### Data to process
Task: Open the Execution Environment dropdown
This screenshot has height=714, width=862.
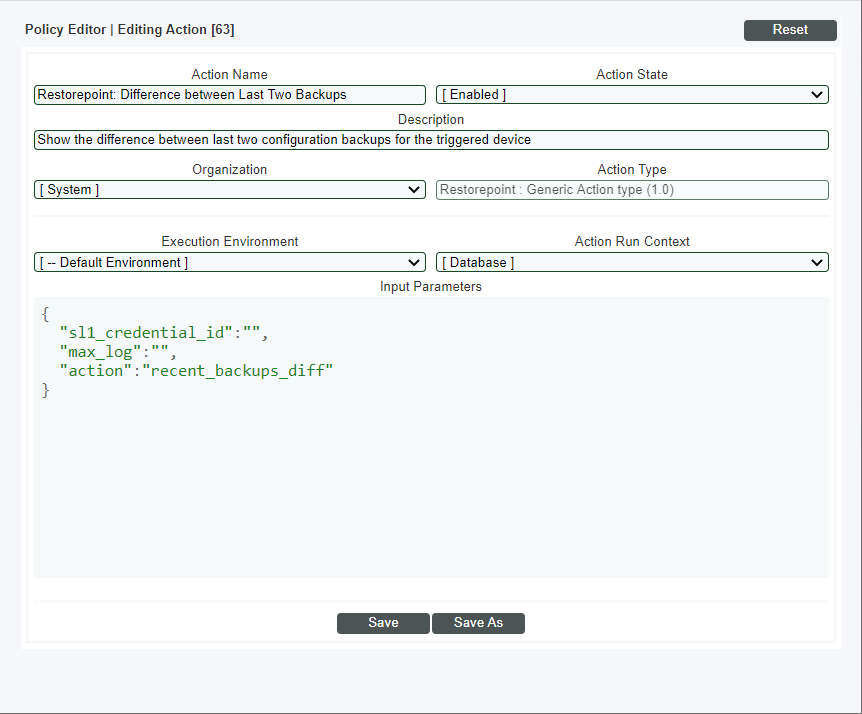Action: coord(230,263)
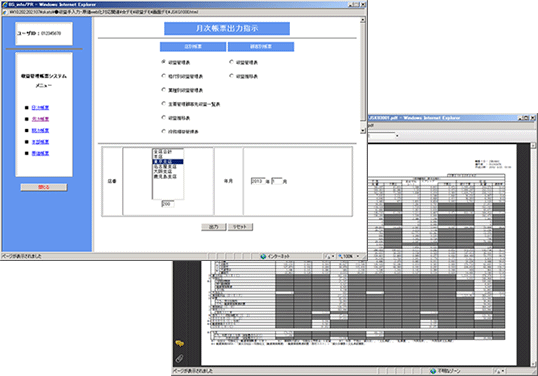The height and width of the screenshot is (376, 538).
Task: Click the IE page icon in the front title bar
Action: (4, 4)
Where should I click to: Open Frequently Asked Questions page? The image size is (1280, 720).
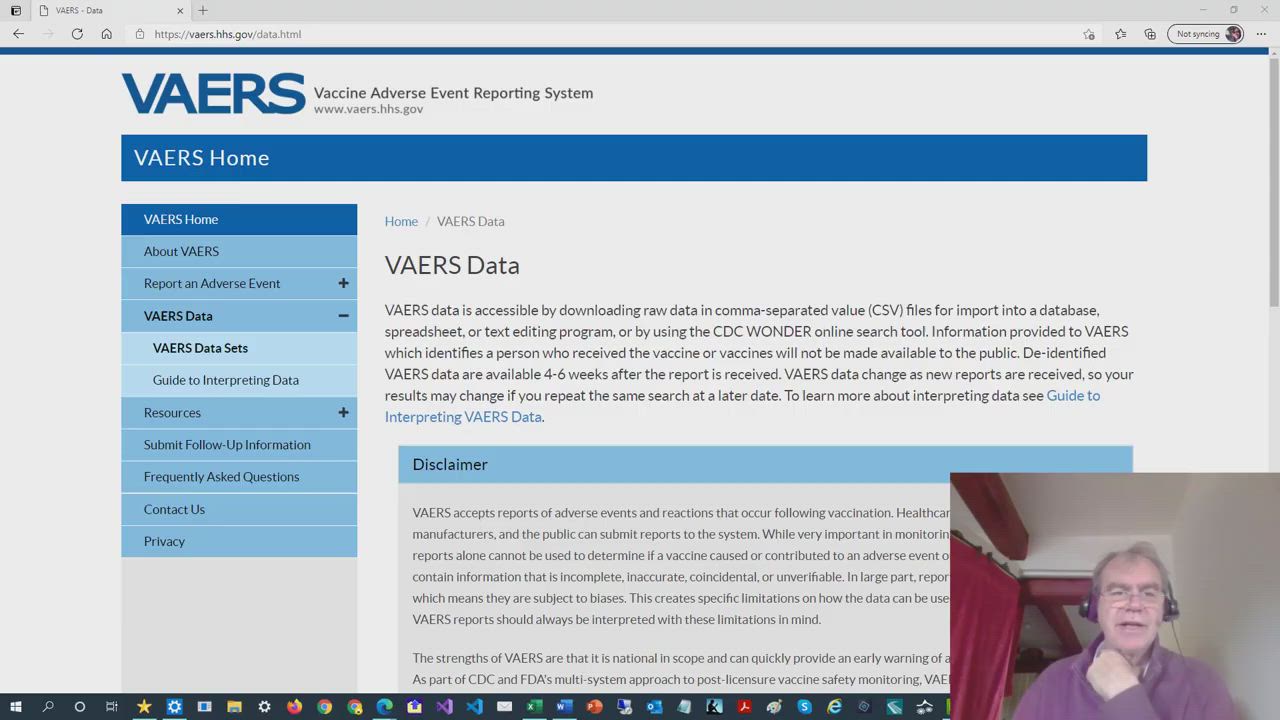(221, 477)
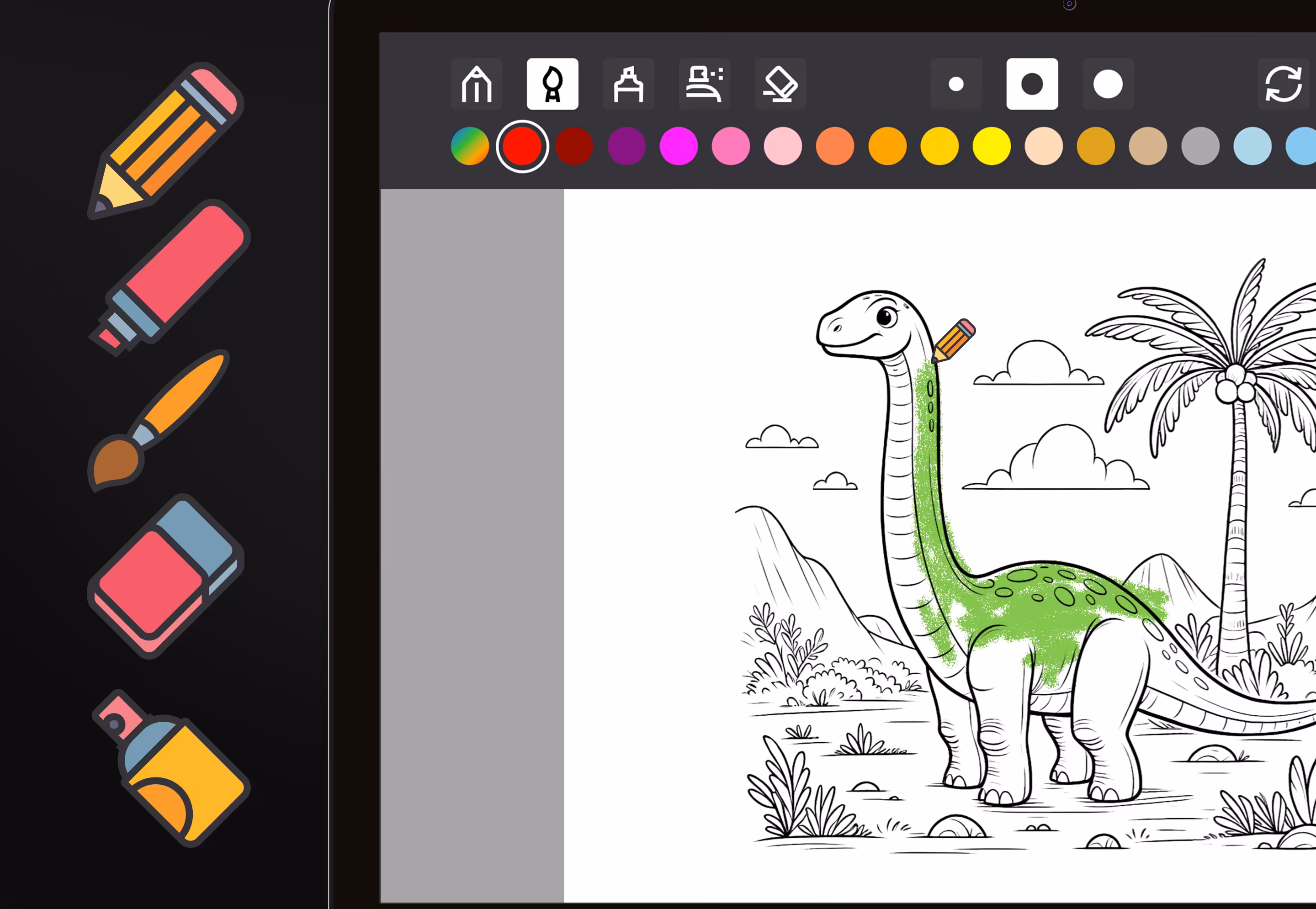
Task: Switch to the Marker tool tab
Action: pyautogui.click(x=628, y=85)
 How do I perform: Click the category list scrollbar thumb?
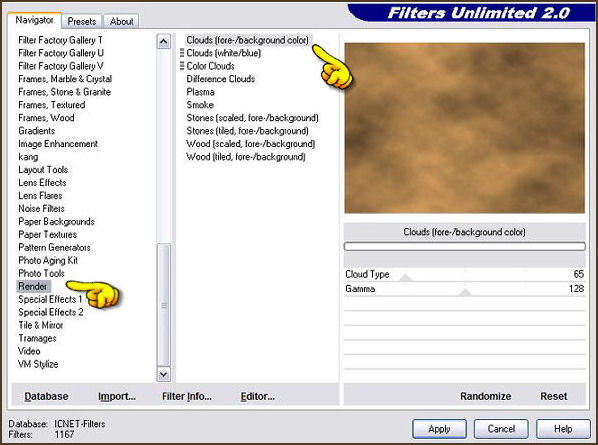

### Exercise directions
Can you extract the lines starting at the one containing "Where should I" and ending at the last line above, copying each one exactly and leaving the pictures out?

### Task response
Where should I click to: Open Frequently Asked Questions page? The image size is (1280, 720).
(221, 477)
Task: Switch to the Marker tool tab
Action: pyautogui.click(x=628, y=85)
 How do I perform: Click the category list scrollbar thumb?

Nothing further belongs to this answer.